1.        Ostrow Tumski:  The oldest part of the city, it once was an island between the branches of the Oder River. The cathedral on the island originates to the 10th century. Old town has a borough of four temples with a Jewish synagogue, Lutheran church, Roman Catholic Church and Eastern Orthodox Church all near each other on one corner. The Roman Catholic Church has an observation tower where visitors can look out over the other three religious buildings. Visitors uninterested in religious buildings can visit the market.

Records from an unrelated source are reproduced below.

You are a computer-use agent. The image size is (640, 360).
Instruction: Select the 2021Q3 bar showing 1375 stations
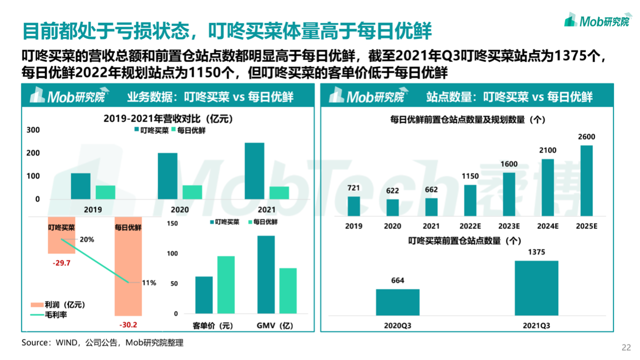pos(536,288)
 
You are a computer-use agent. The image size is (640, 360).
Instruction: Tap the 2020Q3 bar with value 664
pos(398,302)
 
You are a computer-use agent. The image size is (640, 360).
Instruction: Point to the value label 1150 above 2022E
pos(470,176)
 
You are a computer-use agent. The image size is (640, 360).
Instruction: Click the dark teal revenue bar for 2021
pos(254,170)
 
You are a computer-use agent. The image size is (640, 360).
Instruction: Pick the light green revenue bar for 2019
pos(106,192)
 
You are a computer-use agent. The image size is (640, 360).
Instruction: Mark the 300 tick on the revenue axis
pos(34,130)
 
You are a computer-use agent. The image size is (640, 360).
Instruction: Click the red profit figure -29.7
pos(62,262)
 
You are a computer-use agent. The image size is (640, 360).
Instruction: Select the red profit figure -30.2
pos(128,324)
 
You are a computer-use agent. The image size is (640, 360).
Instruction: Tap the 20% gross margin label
pos(86,240)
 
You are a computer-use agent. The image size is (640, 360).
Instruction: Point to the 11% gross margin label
pos(148,282)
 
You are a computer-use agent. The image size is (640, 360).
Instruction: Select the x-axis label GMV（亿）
pos(275,326)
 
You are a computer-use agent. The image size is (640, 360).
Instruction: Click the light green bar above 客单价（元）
pos(226,285)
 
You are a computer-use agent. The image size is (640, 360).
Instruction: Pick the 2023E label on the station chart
pos(509,226)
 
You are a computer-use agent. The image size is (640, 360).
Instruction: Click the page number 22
pos(626,348)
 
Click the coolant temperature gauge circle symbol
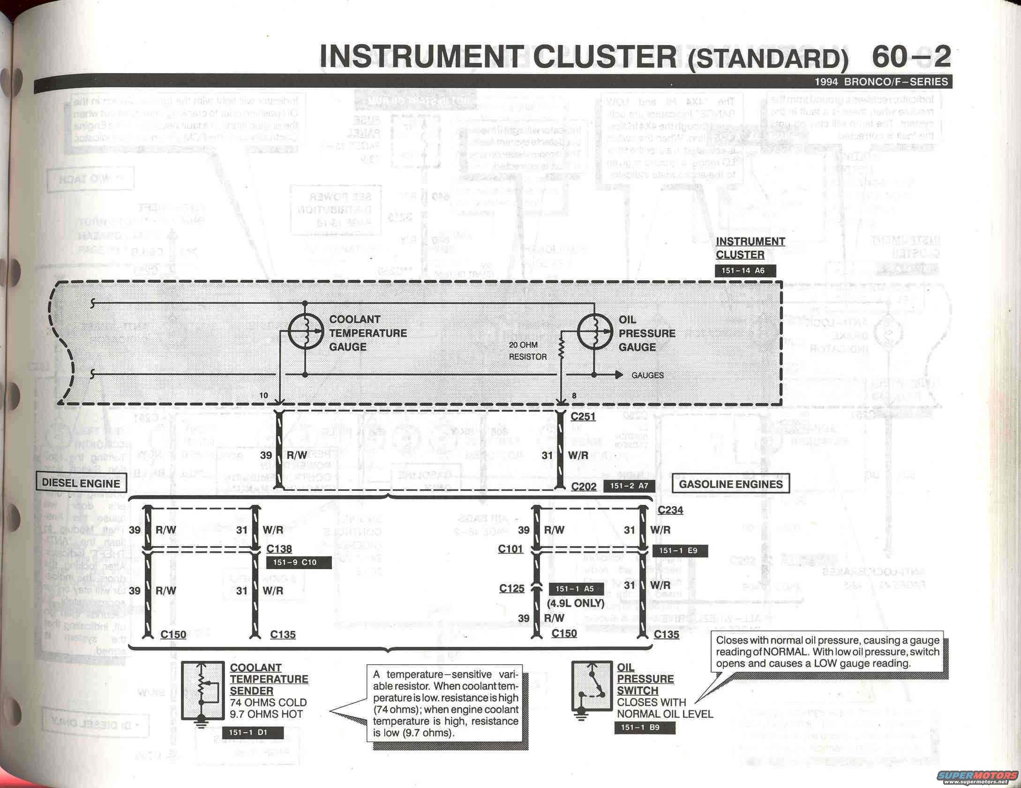tap(305, 332)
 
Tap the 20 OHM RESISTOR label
tap(527, 351)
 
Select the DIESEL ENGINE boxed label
tap(81, 483)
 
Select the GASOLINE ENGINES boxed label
tap(730, 484)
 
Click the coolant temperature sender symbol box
tap(202, 690)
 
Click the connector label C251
tap(583, 416)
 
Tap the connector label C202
tap(584, 487)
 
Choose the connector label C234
tap(670, 510)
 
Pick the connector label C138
tap(279, 548)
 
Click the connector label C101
tap(510, 548)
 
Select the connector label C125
tap(511, 588)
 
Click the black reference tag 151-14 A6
tap(745, 270)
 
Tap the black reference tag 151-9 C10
tap(298, 563)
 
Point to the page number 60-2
tap(911, 56)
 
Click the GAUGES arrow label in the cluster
tap(647, 375)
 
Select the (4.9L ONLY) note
tap(575, 603)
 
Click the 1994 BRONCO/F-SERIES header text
tap(881, 82)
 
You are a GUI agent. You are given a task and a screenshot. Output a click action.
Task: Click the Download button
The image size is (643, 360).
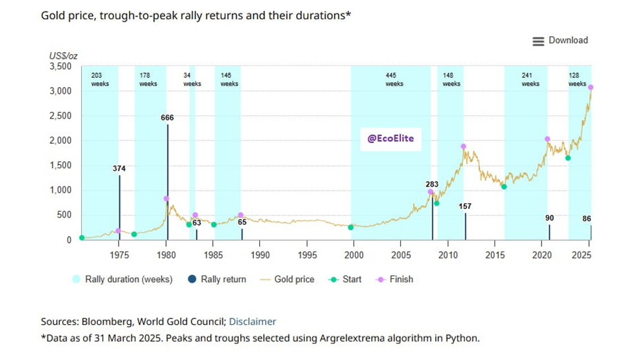tap(560, 41)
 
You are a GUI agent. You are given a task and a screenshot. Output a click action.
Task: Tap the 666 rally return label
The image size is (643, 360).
tap(168, 117)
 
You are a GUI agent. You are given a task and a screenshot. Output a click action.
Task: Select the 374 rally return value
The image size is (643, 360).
tap(119, 169)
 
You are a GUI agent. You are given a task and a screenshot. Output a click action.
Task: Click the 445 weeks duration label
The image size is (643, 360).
tap(394, 80)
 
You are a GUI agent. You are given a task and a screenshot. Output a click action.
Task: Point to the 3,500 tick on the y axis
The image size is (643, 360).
tap(60, 67)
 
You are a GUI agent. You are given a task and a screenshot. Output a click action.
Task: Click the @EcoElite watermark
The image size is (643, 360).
tap(390, 139)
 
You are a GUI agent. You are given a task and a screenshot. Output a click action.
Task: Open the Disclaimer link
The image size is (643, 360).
tap(253, 322)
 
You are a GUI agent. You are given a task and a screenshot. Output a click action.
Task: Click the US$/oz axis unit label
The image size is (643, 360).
tap(63, 55)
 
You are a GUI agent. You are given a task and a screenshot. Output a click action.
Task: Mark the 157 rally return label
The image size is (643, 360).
tap(466, 206)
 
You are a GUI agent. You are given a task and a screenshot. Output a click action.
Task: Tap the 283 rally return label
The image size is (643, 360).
tap(433, 184)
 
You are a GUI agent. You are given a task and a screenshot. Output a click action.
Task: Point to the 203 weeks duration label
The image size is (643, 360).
tap(100, 80)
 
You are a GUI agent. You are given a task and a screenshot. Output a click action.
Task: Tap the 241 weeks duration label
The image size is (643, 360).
tap(530, 80)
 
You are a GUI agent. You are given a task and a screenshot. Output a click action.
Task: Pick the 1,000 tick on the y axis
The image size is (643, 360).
tap(60, 191)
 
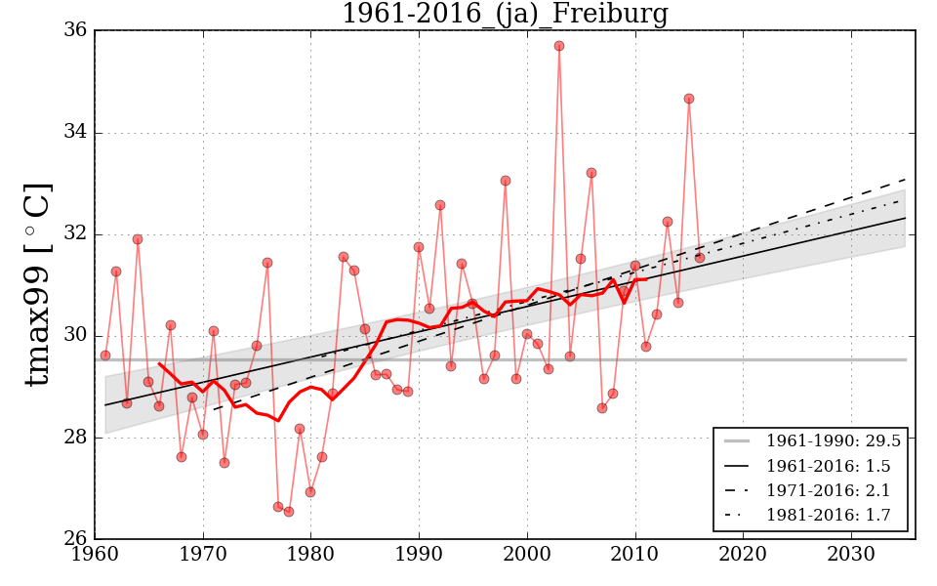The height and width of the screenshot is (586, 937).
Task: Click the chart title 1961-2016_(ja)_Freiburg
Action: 505,15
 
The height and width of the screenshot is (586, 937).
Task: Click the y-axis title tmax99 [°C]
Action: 37,284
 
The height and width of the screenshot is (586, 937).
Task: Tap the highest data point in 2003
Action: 559,46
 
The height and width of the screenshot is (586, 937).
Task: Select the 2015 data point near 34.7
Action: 689,99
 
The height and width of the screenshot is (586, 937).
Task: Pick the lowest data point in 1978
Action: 289,512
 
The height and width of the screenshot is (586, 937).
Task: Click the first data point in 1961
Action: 105,356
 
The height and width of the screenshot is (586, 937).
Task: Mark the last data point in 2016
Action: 700,257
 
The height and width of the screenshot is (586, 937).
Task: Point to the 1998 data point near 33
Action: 506,181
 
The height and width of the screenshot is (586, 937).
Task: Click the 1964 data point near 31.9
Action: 138,239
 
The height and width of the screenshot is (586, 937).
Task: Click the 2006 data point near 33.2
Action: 591,173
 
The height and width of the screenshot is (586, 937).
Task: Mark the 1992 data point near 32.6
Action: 440,205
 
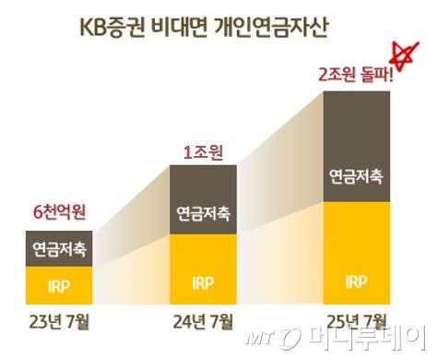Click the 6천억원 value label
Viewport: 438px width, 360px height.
(x=59, y=213)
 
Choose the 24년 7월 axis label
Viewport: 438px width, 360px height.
(x=203, y=323)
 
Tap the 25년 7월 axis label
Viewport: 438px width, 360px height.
(x=356, y=323)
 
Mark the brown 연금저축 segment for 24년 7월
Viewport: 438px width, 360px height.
(x=203, y=199)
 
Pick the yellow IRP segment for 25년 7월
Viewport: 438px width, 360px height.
(x=356, y=249)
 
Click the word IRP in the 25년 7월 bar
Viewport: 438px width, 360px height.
(x=356, y=281)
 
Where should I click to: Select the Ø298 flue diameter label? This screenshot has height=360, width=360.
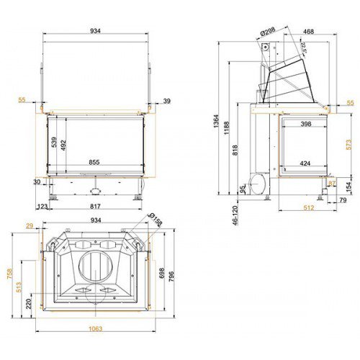268,32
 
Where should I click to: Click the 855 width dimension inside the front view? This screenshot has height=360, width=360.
94,163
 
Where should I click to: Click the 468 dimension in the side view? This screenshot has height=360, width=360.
308,32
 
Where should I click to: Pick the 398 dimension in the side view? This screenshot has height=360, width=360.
305,125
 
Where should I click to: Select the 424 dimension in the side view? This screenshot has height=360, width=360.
305,163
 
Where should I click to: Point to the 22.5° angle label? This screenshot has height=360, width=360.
303,49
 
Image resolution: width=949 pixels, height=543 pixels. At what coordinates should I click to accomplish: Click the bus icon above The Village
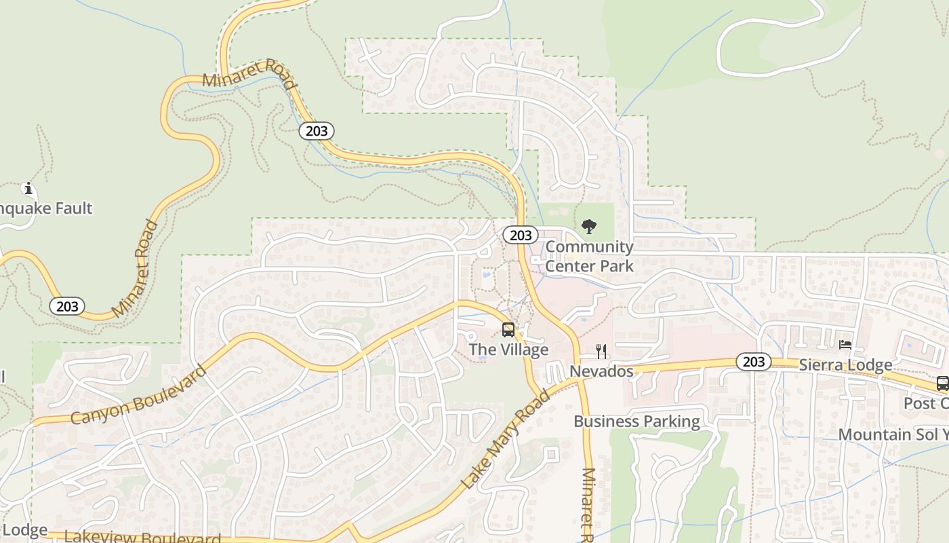508,331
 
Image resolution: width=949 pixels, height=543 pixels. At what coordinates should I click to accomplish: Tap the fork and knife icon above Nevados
601,351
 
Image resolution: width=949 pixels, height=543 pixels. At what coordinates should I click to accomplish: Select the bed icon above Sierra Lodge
845,345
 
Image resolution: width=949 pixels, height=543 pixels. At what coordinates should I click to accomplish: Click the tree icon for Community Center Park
589,227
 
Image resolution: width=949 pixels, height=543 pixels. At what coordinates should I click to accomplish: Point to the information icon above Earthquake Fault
28,189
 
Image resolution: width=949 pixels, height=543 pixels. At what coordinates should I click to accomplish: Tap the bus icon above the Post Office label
942,383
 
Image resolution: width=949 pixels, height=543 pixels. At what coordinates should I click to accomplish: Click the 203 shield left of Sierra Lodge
753,362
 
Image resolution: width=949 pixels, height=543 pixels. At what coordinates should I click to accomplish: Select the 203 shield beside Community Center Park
521,236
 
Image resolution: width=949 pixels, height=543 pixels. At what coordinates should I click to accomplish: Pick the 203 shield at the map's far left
67,306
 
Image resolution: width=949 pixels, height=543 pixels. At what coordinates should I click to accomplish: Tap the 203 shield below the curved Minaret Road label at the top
317,131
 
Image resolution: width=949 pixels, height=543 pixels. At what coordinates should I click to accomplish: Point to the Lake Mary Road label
505,439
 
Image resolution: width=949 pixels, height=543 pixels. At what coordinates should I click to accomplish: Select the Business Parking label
637,422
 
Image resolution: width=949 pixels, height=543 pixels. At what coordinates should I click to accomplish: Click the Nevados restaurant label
601,371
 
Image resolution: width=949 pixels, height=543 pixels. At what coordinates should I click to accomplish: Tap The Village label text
508,350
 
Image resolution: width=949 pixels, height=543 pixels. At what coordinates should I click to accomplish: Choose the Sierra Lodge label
845,365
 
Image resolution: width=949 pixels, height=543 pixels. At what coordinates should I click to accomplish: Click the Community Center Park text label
589,257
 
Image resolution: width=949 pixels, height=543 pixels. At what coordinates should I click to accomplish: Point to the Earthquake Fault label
46,208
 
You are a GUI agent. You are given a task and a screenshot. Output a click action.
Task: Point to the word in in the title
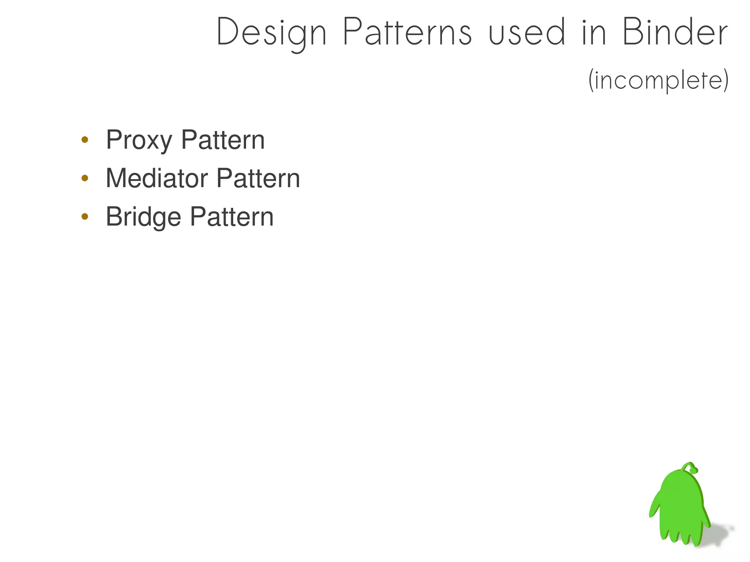point(594,32)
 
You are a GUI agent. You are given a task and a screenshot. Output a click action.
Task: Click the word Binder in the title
point(675,32)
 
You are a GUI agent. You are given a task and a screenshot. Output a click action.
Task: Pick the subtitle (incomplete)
point(658,81)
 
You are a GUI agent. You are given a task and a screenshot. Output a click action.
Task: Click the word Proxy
point(139,140)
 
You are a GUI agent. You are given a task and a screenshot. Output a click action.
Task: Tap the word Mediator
point(156,178)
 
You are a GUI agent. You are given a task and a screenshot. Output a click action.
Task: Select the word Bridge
point(143,217)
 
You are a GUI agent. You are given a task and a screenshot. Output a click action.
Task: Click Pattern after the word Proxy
point(223,140)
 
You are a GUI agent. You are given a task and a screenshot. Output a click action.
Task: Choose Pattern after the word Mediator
point(258,178)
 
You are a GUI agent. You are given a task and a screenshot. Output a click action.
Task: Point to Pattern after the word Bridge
point(231,217)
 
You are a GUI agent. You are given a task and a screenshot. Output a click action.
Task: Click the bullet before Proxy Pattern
point(85,139)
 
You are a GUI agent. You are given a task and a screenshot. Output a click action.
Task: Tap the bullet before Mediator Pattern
point(85,178)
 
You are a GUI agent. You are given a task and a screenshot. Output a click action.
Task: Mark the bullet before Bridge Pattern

2.        Sky Tower:  This is the tallest building in Poland, with residences, offices, commercial space, a bowling alley, an oversized Salvador Dali sculpture, and recreation areas. Sky Tower actually consists of seven different buildings of various heights, and a car park. The building is over 200 meters tall and has a viewing area on the 49th floor. The elevator rises from the ground floor to the top in under 60 seconds.
3.        Botanical Gardens of Wroclaw University:  These gardens were originally established as a place for scientific research. They are still used as such, but today also function as a tourist location. Waterfalls, fountains, bridges, and statues fill the grounds. The gardens fill the northeast corner of the universities property north of the river.

Three Hooks:
1.        Clear Protection:  Clear Protection was purchased by a member of the Conspiracy soon after filing a patent for a new type of glass that will block all AVA and AVB light. Production of the glass only started this year and someone in Sky Tower has paid for their suite to have these windows installed.
2.        Banking:  Wroclaw is home to the highest number of debt collecting and leasing companies in the country of Poland. This means there is also a high number of financial and accounting institutions in the city. The number of financial organizations in town means it is easy for the Conspiracy to collect the money on-site when trafficking goods into Germany and the Czech Republic. Due to the amount of money in Wroclaw, the Conspiracy has several teams of gun thugs situated around town. Agents attempting to track down money sources or relieve the Conspiracy of funding may soon find themselves in a thriller car chase. Lucky for the Agents, there are plenty of highways in Wroclaw, some even cross the Oder River.
3.        SCIENCE!:  Dr. Adek Stelmach is a botanist specializing in phytochemistry and plant systematics and is employed at Wroclaw University. Dr. Stelmach has received funding from a private donor to produce plants with a genetic code sequence that more resembles plants from pre-industrial age Eastern Europe. The private donor may be a member of the Conspiracy looking for a mega powerful form of aconitum lycoctonum, a fellow hunter trying to find a new old way to slay vampires, or a movie producer looking for a movie gimmick tie-in.